National MP, Dan Bidois explained why he had shifted from supporting to opposing the Bill:

I am concerned about the lack of safeguards with respect to protecting our most vulnerable in New Zealand. I especially worry about its impact on the elderly. I've had several cases  of elderly people saying ‘Dan, I need your help. I need your help because my son or daughter has complete control of my financial affairs and I'm worried about my safety.’ It's brought me almost to tears. So I have very grave concerns about how this bill protects our most vulnerable elderly from coercion. We heard from the select committee that it's very difficult from doctors or lawyers to actually detect coercion. It takes many, many months.

The Hon Maggie Barry compared the debate on the Bill to the 1961 debate in New Zealand on abolishing the death penalty:

Public safety and protection of the most vulnerable, rather than an individual's personal choice, must be the overriding concern of any Parliament. Our role as lawmakers must be to ensure the greatest good for the greatest number, and we have a duty to ensure that the degree of safety built into legislation matches the gravity of the risk. The stakes are very high, and we each have to ask ourselves the question, and then be able to live with the answer: how many unintended deaths are too many? Can anyone here put a number on it? As with voting down the death penalty 60 years ago, we have to ask ourselves whether one innocent life lost is OK and can be treated as collateral damage and something we can live with. I know I can't, and that's why I am opposed to this bill and that is why here tonight in this Chamber I am voting against this fatally flawed ‘End of Life as we Know It Bill’.

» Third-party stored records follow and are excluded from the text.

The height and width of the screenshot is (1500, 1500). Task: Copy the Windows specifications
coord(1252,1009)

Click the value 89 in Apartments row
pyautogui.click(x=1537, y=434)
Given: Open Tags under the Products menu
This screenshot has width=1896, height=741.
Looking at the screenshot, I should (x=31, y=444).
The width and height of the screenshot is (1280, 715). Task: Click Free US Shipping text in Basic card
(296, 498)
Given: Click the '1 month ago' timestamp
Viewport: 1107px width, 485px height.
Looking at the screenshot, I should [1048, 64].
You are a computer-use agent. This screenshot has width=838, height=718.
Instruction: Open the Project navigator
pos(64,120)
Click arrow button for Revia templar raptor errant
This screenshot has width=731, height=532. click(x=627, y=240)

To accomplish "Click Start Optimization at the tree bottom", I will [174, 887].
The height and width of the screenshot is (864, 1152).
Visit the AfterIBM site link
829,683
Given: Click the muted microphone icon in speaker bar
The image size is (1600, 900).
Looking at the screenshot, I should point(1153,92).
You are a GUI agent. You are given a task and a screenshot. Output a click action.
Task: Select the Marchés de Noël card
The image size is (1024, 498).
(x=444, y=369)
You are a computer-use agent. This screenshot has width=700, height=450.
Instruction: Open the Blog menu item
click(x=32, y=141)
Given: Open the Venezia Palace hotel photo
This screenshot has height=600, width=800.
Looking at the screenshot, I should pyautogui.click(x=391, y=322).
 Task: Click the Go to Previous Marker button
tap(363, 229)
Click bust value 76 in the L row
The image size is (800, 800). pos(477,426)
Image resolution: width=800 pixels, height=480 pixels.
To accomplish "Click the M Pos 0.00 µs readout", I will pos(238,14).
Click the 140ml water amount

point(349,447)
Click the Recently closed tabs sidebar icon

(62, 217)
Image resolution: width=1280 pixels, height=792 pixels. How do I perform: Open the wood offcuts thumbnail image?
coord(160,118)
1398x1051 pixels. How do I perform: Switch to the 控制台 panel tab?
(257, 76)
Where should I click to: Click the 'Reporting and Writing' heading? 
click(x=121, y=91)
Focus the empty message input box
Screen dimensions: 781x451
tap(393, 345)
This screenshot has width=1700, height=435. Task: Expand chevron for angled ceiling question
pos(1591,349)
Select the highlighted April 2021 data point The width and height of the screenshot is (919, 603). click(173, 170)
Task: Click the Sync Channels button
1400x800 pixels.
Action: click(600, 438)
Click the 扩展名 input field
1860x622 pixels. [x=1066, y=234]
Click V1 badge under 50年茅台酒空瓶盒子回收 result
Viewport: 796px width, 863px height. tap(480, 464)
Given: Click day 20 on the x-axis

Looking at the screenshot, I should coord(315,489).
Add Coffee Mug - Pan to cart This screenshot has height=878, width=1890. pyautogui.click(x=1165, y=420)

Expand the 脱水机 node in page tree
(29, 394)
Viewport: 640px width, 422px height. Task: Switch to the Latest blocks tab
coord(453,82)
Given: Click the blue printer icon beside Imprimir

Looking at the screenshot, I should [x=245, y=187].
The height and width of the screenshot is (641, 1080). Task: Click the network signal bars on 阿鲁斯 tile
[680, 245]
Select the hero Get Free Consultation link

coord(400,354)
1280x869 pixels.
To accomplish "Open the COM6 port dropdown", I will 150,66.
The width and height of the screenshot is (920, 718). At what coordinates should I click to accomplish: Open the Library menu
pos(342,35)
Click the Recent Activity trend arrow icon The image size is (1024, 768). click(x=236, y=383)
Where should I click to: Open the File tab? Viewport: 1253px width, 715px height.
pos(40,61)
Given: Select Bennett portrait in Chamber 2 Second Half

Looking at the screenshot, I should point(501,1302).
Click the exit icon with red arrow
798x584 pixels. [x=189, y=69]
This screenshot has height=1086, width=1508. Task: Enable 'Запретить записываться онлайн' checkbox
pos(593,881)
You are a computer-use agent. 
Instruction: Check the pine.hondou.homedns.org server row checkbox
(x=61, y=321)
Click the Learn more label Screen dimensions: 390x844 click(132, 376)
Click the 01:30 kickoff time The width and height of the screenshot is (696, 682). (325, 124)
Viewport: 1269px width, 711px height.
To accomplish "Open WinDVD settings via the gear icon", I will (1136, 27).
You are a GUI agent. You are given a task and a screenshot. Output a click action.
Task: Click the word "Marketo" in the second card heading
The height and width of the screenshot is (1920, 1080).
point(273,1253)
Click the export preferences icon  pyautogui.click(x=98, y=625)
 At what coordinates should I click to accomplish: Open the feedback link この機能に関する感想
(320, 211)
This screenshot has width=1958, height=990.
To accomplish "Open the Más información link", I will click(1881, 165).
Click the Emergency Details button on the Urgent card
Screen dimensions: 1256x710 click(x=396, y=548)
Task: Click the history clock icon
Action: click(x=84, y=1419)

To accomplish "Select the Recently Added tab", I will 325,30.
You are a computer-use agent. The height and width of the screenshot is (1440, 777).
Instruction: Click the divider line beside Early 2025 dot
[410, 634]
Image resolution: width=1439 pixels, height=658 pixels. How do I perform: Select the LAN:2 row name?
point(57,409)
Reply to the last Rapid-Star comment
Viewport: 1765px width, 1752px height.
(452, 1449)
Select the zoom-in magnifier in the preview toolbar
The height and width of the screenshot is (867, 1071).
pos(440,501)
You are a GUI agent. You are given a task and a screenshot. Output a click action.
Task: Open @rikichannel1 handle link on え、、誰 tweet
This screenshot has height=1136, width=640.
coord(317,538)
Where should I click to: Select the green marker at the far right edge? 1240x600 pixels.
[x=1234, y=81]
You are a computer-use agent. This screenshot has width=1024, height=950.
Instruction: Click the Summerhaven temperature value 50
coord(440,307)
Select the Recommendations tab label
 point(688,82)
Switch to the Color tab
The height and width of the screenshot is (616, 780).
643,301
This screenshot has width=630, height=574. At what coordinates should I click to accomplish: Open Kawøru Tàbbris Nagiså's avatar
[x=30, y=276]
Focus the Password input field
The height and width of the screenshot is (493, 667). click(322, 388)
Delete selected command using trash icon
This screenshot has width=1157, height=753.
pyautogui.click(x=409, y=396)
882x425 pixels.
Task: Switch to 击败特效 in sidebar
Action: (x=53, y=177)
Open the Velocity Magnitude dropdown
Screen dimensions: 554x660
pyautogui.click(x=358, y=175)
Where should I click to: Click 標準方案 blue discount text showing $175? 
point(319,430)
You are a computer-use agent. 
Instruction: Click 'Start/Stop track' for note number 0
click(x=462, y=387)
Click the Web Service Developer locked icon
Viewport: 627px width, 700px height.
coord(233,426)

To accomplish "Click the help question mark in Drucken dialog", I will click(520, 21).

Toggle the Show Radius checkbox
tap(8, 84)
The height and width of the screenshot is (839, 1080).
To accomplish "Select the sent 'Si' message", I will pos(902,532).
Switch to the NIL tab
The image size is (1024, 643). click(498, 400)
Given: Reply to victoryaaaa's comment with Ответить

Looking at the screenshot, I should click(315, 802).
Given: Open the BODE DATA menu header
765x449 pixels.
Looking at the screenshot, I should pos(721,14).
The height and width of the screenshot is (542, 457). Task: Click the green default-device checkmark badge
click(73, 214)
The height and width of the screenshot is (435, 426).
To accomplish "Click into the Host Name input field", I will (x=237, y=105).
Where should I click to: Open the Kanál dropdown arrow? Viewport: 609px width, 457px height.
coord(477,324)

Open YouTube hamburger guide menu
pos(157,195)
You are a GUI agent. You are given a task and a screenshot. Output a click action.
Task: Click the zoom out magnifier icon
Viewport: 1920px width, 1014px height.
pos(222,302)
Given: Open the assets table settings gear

She also highlighted the likelihood of mistakenly assessing a person as having decision making capacity:

Who would have to decide on whether someone with dementia has the capacity to understand the decision they're being asked to make? It would be the doctors. One 10-to-15-minute consultation with a doctor a patient may not even know. The second consultation doesn't even have to be face to face.

Ms Barry pointed out how the Bill would introduce a profound inequality into the law:

Our current laws are straightforward the way they are. They protect all human life equally. No one person's life is treated differently from anyone else's, not based on wealth, ethnicity, or any other points of difference. As so many submitters have told us, the lives of the sick, the disabled, and the elderly will be defined by their medical conditions. As the Disability Rights Commissioner Paula Tesoriero told the committee, this bill undermines the position of the disabled and the vulnerable. It devalues their lives and poses significant risks. The so-called right to die for some would all too easily become a duty to die for others.

The Minister for Health, the Hon Dr David Clark, reiterated the concerns around coercion and pressure:

My most fundamental concern with this legislation is that sanctioning euthanasia makes it easier for vulnerable people to feel that the most appropriate option is to take their own life, and that it is very difficult to ensure protection sufficient to preclude this ever happening.

Labour MP, Dr Deborah Russell, said

I value autonomy and I value agency, and I think we must respect those individuals. But for me, it is precisely the individuals whose autonomy is compromised, the individuals whose agency is compromised, that we need to have concern for. Ultimately, that is why I am changing my vote from a yes to a no. I thought in particular of people with disabilities and I felt, in particular on older people and on young people.

She cited evidence from school councils about the likely impact on youth suicide:

School councils say that in their experience of dealing with young people, young people would see euthanasia as permission to commit suicide. Yes, the two things are different, but on the one hand with euthanasia we would be saying that it was permissible to end a life, and the young people would see that as permission themselves. And we know that we have a problem with youth suicide in this country. I have to say that this one is particularly personal to me. It worries me intensely with respect to youth suicide.

Detailed debate on the clauses of the Bill could begin on Wednesday 31 July.